Work task — Word by word and line by line, write out all of the records.

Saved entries
== Segment start ==
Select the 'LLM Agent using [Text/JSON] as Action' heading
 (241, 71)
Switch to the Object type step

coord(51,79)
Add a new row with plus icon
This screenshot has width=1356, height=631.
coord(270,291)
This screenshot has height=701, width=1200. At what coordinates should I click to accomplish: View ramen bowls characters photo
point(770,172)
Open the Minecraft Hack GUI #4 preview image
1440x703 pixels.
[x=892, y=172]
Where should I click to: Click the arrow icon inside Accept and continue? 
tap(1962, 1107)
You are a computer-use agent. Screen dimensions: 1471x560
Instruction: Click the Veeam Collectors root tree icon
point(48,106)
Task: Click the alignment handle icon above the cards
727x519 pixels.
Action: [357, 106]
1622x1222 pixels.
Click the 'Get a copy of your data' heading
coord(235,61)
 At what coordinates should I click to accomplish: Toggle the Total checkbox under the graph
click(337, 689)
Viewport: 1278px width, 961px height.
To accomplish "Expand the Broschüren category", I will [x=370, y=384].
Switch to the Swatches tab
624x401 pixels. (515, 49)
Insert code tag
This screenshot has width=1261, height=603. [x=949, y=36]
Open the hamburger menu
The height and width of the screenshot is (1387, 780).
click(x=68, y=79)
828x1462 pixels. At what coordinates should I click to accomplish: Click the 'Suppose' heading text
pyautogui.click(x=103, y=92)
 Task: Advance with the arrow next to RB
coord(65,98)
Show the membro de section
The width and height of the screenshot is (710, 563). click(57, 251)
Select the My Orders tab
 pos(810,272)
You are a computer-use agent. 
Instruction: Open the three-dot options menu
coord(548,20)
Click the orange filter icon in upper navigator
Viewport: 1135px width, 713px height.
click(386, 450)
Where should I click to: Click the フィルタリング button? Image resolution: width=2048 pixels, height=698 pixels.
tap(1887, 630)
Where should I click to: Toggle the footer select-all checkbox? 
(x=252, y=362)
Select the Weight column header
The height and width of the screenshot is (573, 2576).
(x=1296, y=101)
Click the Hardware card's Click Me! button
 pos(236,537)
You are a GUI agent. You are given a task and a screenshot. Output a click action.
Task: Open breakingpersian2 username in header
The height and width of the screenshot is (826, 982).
== Segment end ==
Result below —
Select the 'LLM Agent using [Text/JSON] as Action' heading
 (241, 71)
Switch to the Object type step

coord(51,79)
Add a new row with plus icon
This screenshot has width=1356, height=631.
coord(270,291)
This screenshot has height=701, width=1200. At what coordinates should I click to accomplish: View ramen bowls characters photo
point(770,172)
Open the Minecraft Hack GUI #4 preview image
1440x703 pixels.
[x=892, y=172]
Where should I click to: Click the arrow icon inside Accept and continue? 
tap(1962, 1107)
You are a computer-use agent. Screen dimensions: 1471x560
Instruction: Click the Veeam Collectors root tree icon
point(48,106)
Task: Click the alignment handle icon above the cards
727x519 pixels.
Action: [357, 106]
1622x1222 pixels.
Click the 'Get a copy of your data' heading
coord(235,61)
 At what coordinates should I click to accomplish: Toggle the Total checkbox under the graph
click(337, 689)
Viewport: 1278px width, 961px height.
To accomplish "Expand the Broschüren category", I will [x=370, y=384].
Switch to the Swatches tab
624x401 pixels. (515, 49)
Insert code tag
This screenshot has width=1261, height=603. [x=949, y=36]
Open the hamburger menu
The height and width of the screenshot is (1387, 780).
click(x=68, y=79)
828x1462 pixels. At what coordinates should I click to accomplish: Click the 'Suppose' heading text
pyautogui.click(x=103, y=92)
 Task: Advance with the arrow next to RB
coord(65,98)
Show the membro de section
The width and height of the screenshot is (710, 563). click(57, 251)
Select the My Orders tab
 pos(810,272)
You are a computer-use agent. 
Instruction: Open the three-dot options menu
coord(548,20)
Click the orange filter icon in upper navigator
Viewport: 1135px width, 713px height.
click(386, 450)
Where should I click to: Click the フィルタリング button? Image resolution: width=2048 pixels, height=698 pixels.
tap(1887, 630)
Where should I click to: Toggle the footer select-all checkbox? 
(x=252, y=362)
Select the Weight column header
The height and width of the screenshot is (573, 2576).
(x=1296, y=101)
Click the Hardware card's Click Me! button
 pos(236,537)
You are a GUI agent. You are given a task and a screenshot. Output a click action.
Task: Open breakingpersian2 username in header
The height and width of the screenshot is (826, 982).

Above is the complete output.